Research what it takes to become an electronics technician. Learn about education requirements, job duties, average wages and job outlook to find out if this is the career for you.

What Does an Electronics Technician Do?

Electronics technicians maintain and repair a number of different instruments and devices that conduct electronic signals. A wide array of opportunities exist within the field, and you might find yourself fixing the screen of an LCD television, repairing the speakers inside a car, or taking a contract with the government to look into problems with a radar system. You can expect to get hands-on with many pieces of wiring and electrical circuitry.

Education Required Postsecondary diploma, certificate or associate's degree preferred; apprenticeships may be available
Education Field of Study Electronic technician
Key Skills Math and mechanical skills; problem-solving; logical-thinking; good observational skills
Licensure and/or Certification Professional certification is available and recommended
Job Growth (2018-2028) 0% for all electrical and electronics engineering technicians*
Median Salary (2018) $64,330 for all electrical and electronics engineering technicians*

Source: *U.S. Bureau of Labor Statistics

What Is an Electronics Technician?

As an electronics technician, you would be a professional who tests, calibrates, installs, repairs and maintains electronic components in electronic equipment. This includes servicing the electrical components that power the equipment, as well as the electrical components used to operate the equipment. Depending on your training, you could work on an array of devices ranging from communications equipment, televisions and automobile audio equipment to government radar control systems.

Step 1: Get Trained

According to the U.S. Department of Labor, 'electronics technician' is an apprenticeable occupation (www.doleta.gov). Through an apprenticeship program, you would receive on-the-job training for a number of years, under the guidance and supervision of senior technicians. However, the U.S. Bureau of Labor Statistics (BLS) reports that employers generally prefer applicants who have completed a formal training program through a vocational school, technical school or community college (www.bls.gov).

You can receive formal training through diploma/certificate programs and associate's degree programs. Programs that are consistent with your vocation include electronics technology, electronics technician, electronic engineering technology, electronic systems technician and other related program titles.

Step 2: Choose a Specialization

Depending on your training route, you may choose your specialization during formal training or through on-the-job experience. Initially, you will learn foundational principles and protocols for electronics as a whole. However, specialization pertains to the type of equipment that you will primarily work on. Some of your potential specializations include relay and substation equipment, electric motors and generators, commercial and industrial equipment, motor vehicle equipment and transportation equipment.

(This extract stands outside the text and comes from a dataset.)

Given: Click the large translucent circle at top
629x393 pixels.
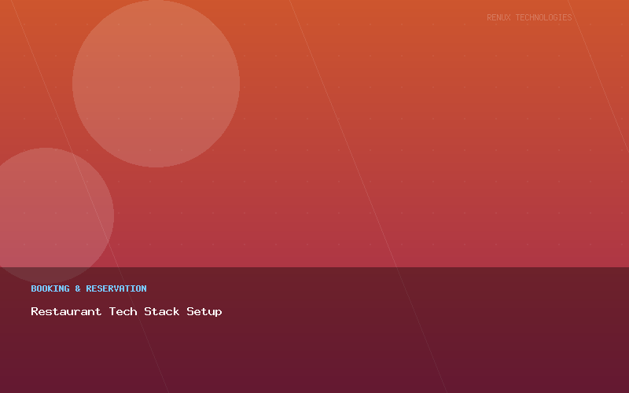Looking at the screenshot, I should coord(156,83).
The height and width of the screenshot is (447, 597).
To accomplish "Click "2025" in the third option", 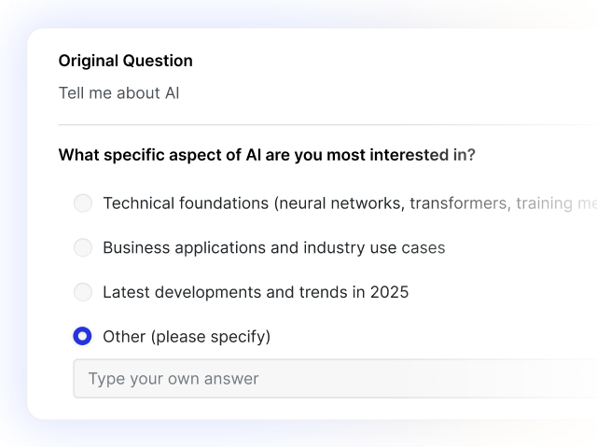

Step 3: Consider Certification

Certification is not required but is recommended. By obtaining certification, you will have a type of professional credentialing that may be beneficial for employment and career advancement. Certification is available through trade organizations, such as the Electronics Technicians Association and the International Society of Certified Electronics Technicians.

Step 4: Acquire Work Experience

As an electronics technician, your work environment will vary with your specialization and employer. For example, if you work for an electronics manufacturer and you specialize in substation equipment, you may work in a factory. However, if you are a technician who works in a specialty shop that installs and repairs motor vehicle electronic equipment, you may perform some work onsite at clients' homes or places of business.

Your salary will also vary with your specialization. For example, the BLS reports that annual mean salaries for technicians in various manufacturing industries ranged from $38,110 to $95,140. Electrical and electronics engineering technicians who worked in communications manufacturing earned an annual mean salary of $58,840, while those employed by the federal executive branch earned $85,950.

Step 5: Stay Current in the Field

Staying current about industry technologies, techniques and guidelines are crucial to your daily activities. Some certifications also require continuing education for renewal. Industry updates and continuing education may be offered by some employers; however, it is also available through various trade organizations, such as those that provide certification, and at some technical schools.

What Are Some Related Alternative Careers?

The title of 'technician' can be applied to many different positions and duties in the field of electronics. If you want to narrow your search, you might become an electrical or electronics installer or repairer working in the telecommunications, transportation or utilities fields. Technician positions also exist for those with an associate's degree in the electro-mechanical and mechanical engineering fields. If you plan on pursuing a bachelor's degree, opportunities await in the form of a career as an electrical or electronics engineer, in which you can design devices yourself.